Background and Trigger for the Open Offer

The open offer has been triggered by a Share Purchase Agreement (SPA) entered into on April 28, 2026, between the acquirers and five promoter-group sellers of Fabino Enterprises Limited. Under the SPA, the acquirers agreed to acquire 11,93,200 equity shares constituting 56.82% of the equity share capital at a negotiated price of ₹18/- per share, for a total consideration of ₹2,14,77,600/- (Rupees Two Crore Fourteen Lakh Seventy Seven Thousand Six Hundred Only), payable in cash. The sellers — Aditya Mahavir Jain, Vandana Jain, Shanta Jain, Kamal Naini Jain, and Shreya Jain — all belong to the promoter group of the target company.

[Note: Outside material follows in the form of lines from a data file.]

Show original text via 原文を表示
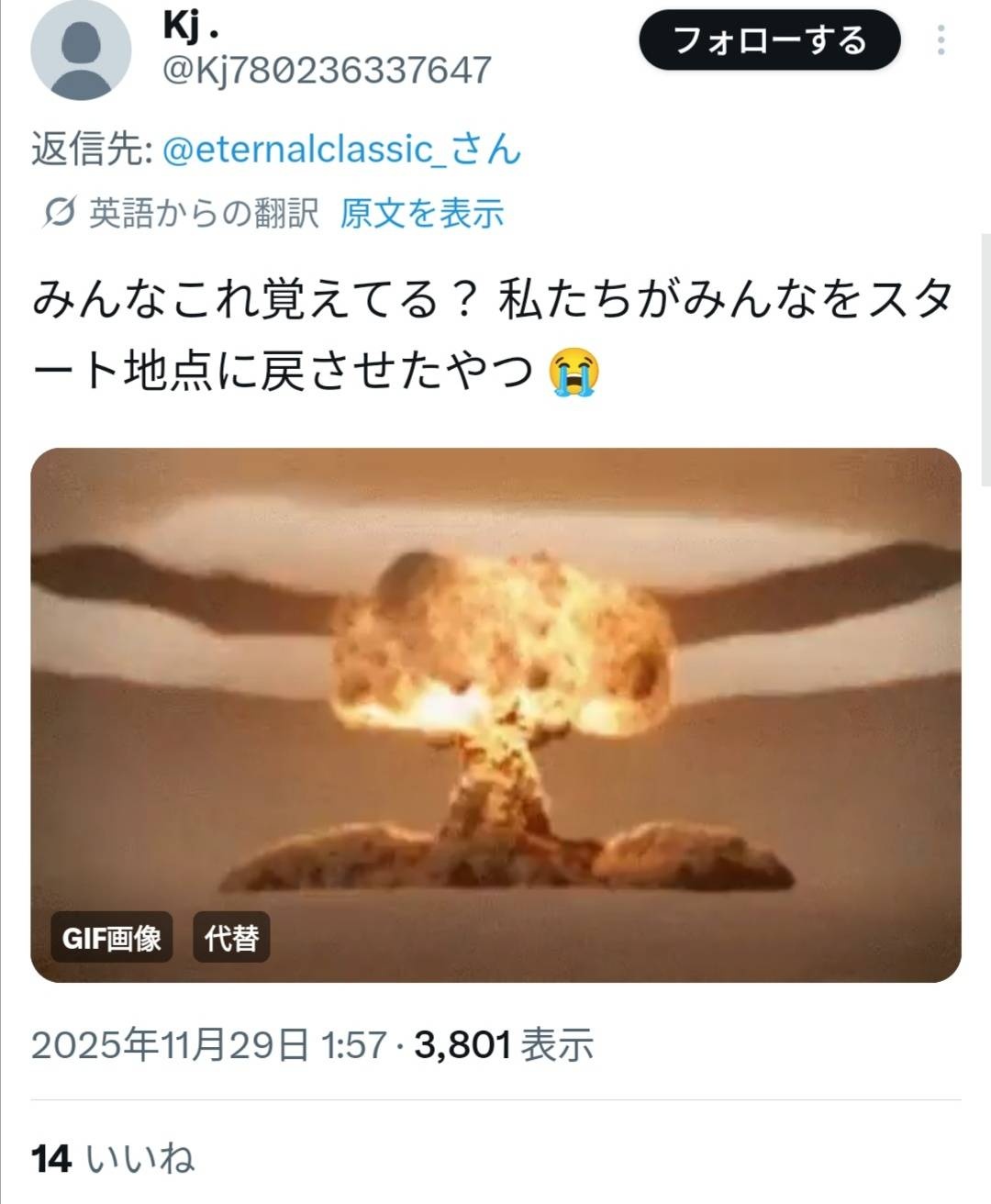The width and height of the screenshot is (991, 1204). (x=422, y=213)
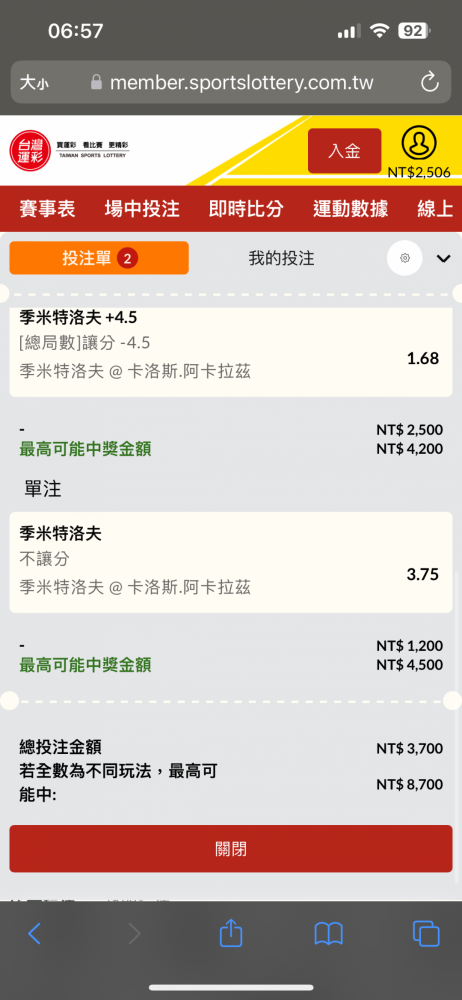Switch to 投注單 tab

click(x=99, y=258)
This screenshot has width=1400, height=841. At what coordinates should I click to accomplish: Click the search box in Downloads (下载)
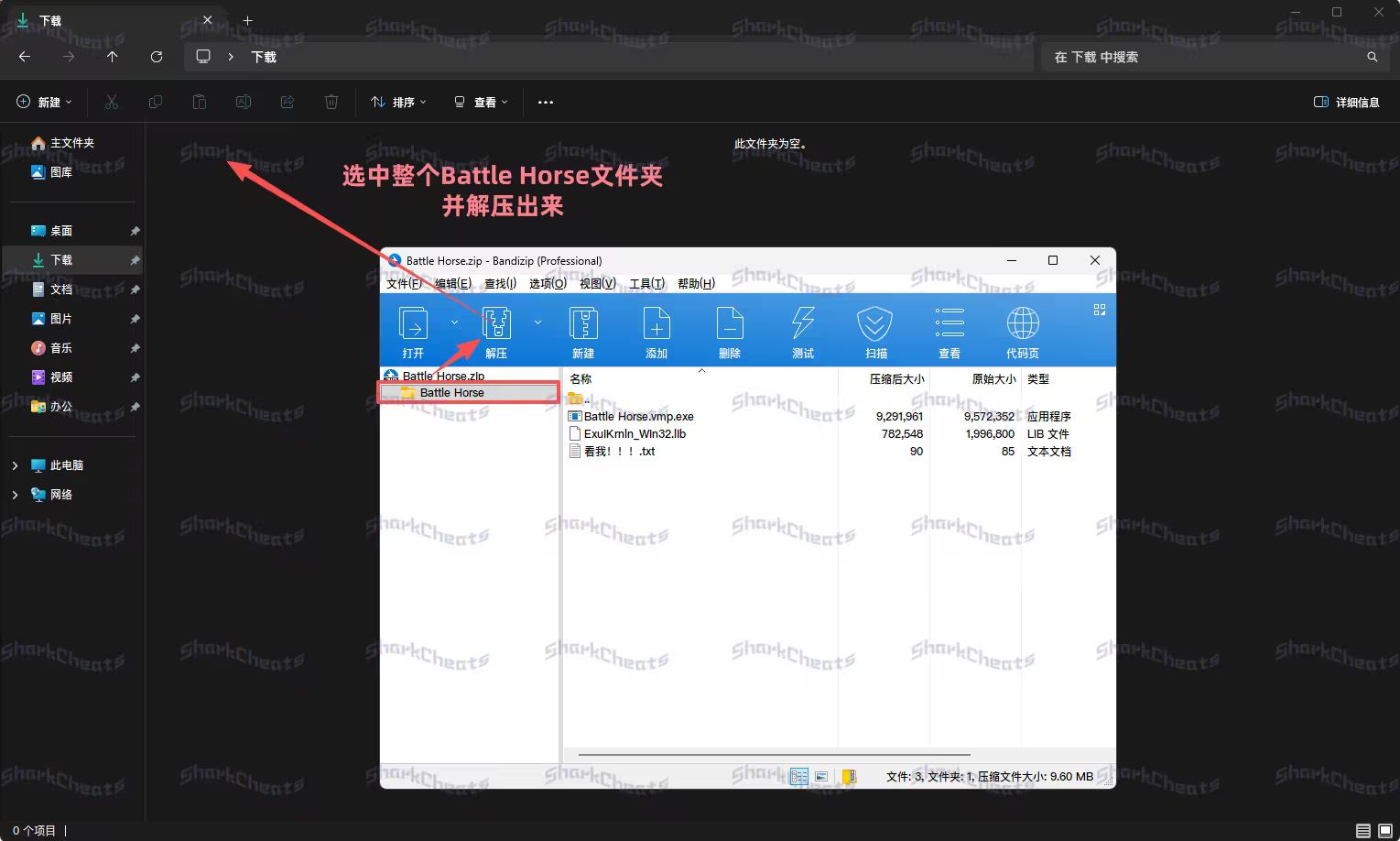click(x=1204, y=57)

The following table summarises the shares being sold by each promoter-group seller under the SPA:

Selling Shareholder: Pre-Transaction Shares Pre-Transaction (%) Post-Transaction Shares
Aditya Mahavir Jain 11,00,000 52.38% Nil
Vandana Jain 84,000 4.00% Nil
Shanta Jain 2,400 0.11% Nil
Kamal Naini Jain 2,800 0.13% Nil
Shreya Jain 4,000 0.19% Nil
Total 11,93,200 56.82% Nil

Offer Details and Price Justification

The open offer is being made to all public shareholders (other than the acquirers and the sellers) to acquire up to 5,46,000 equity shares representing 26.00% of the equity share capital of Fabino Enterprises Limited. The total offer consideration, assuming full acceptance, amounts to ₹1,09,20,000/- (Rupees One Crore Nine Lakh & Twenty Thousand Only). The offer price of ₹20/- per share has been determined as the highest of the applicable parameters under Regulation 8(2) of the SEBI (SAST) Regulations, 2011, as detailed below:

Parameter: Value
Highest Negotiated Price per share under SPA ₹18/-
Volume-weighted average price paid for acquisitions in 52 weeks preceding PA Nil
Highest price paid for acquisitions in 26 weeks preceding PA Nil
Volume-weighted average market price for 60 trading days preceding PA (BSE) ₹15.74/-
Per share value under Regulation 8(5) Not Applicable
Offer Price ₹20/-

No trading was recorded on the date of the Public Announcement (April 28, 2026). The shares were last traded on April 27, 2026, with a closing and weighted average price of ₹20.31/- per share. No trading was recorded after the date of the Public Announcement up to the date of the Draft Letter of Offer.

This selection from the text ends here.